Annual Feedback Loop:

  1. Trade Module determines what each plant produces

  2. Plant Agent Model decides which technologies to use

  3. Geospatial Model determines where new capacity is built

  4. Environment updates cost curves based on new capacity mix

  5. Updated cost curves influence next year’s Trade Module optimization

Key Simulation Features

Economic Realism

  • NPV-based decisions: All investments evaluated on financial viability

  • Debt accumulation: Legacy debt persists across technology switches, creating financial lock-in

  • COSA (Cost of Stranded Assets): Switching technologies early accounts for remaining debt and foregone profits

  • Market dynamics: Prices derived from supply-demand cost curves

Technology Transition Realism

  • Buildout limits: Annual capacity addition caps prevent overnight industry transformation

  • Probabilistic adoption: Not all economically viable projects are realized (reflects real-world hesitation)

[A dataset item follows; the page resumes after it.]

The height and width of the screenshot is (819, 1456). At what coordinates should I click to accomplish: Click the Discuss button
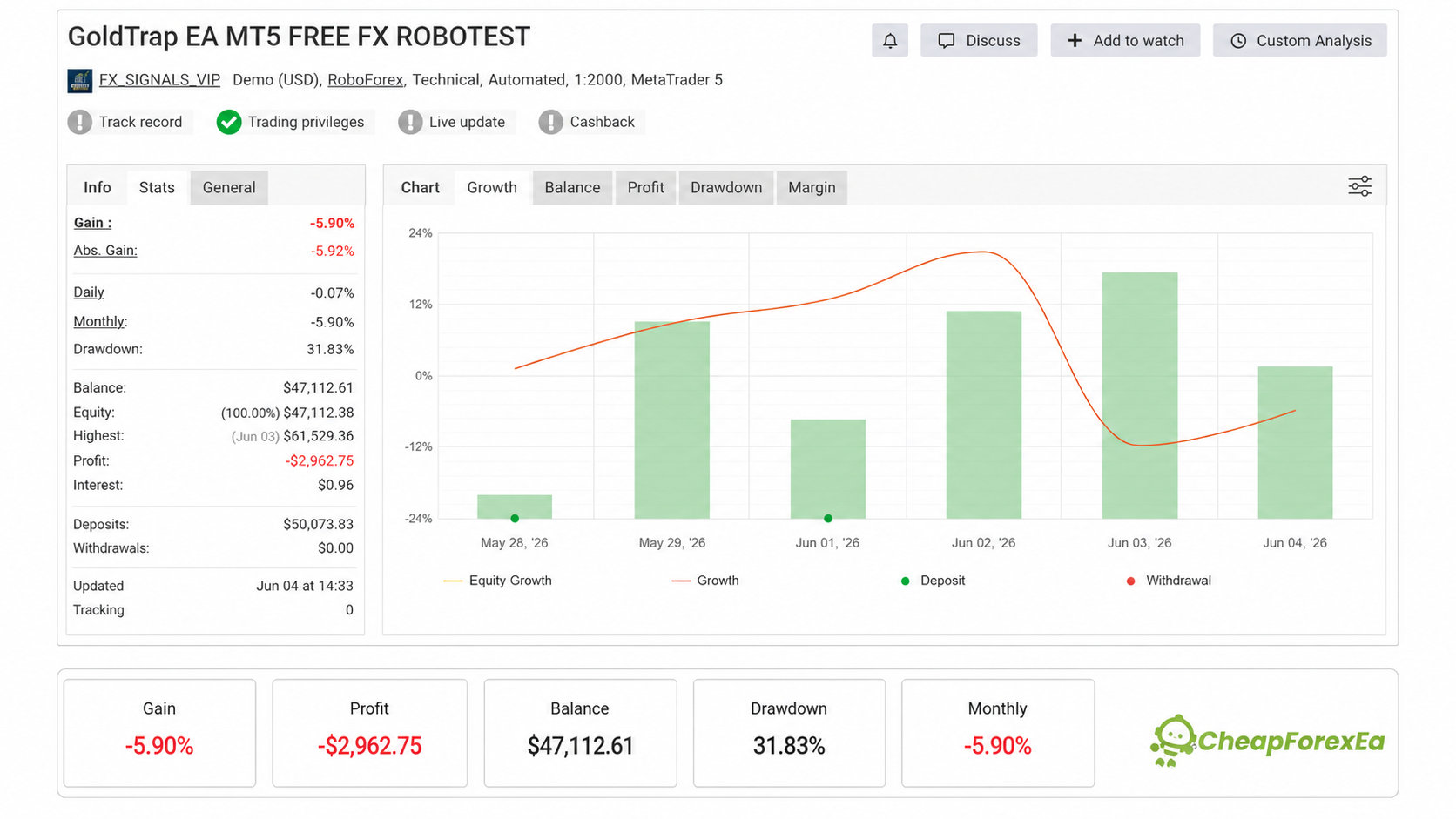pos(979,41)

  • Supply chain constraints: Separate limits for steel and iron reflect different infrastructure requirements

  • Allowed transitions: Technology switches constrained by technical feasibility matrix

Geospatial Optimization

  • Custom renewable energy: Site-specific LCOE from weather data and storage optimization

  • Multi-factor location scoring: Energy, CAPEX, transport, infrastructure, land suitability

  • Hydrogen economics: Regional price ceilings with inter-/intraregional trade modeling

Trade Realism

  • Flexible feedstocks: Technologies can use alternate inputs (e.g., scrap vs DRI in EAF)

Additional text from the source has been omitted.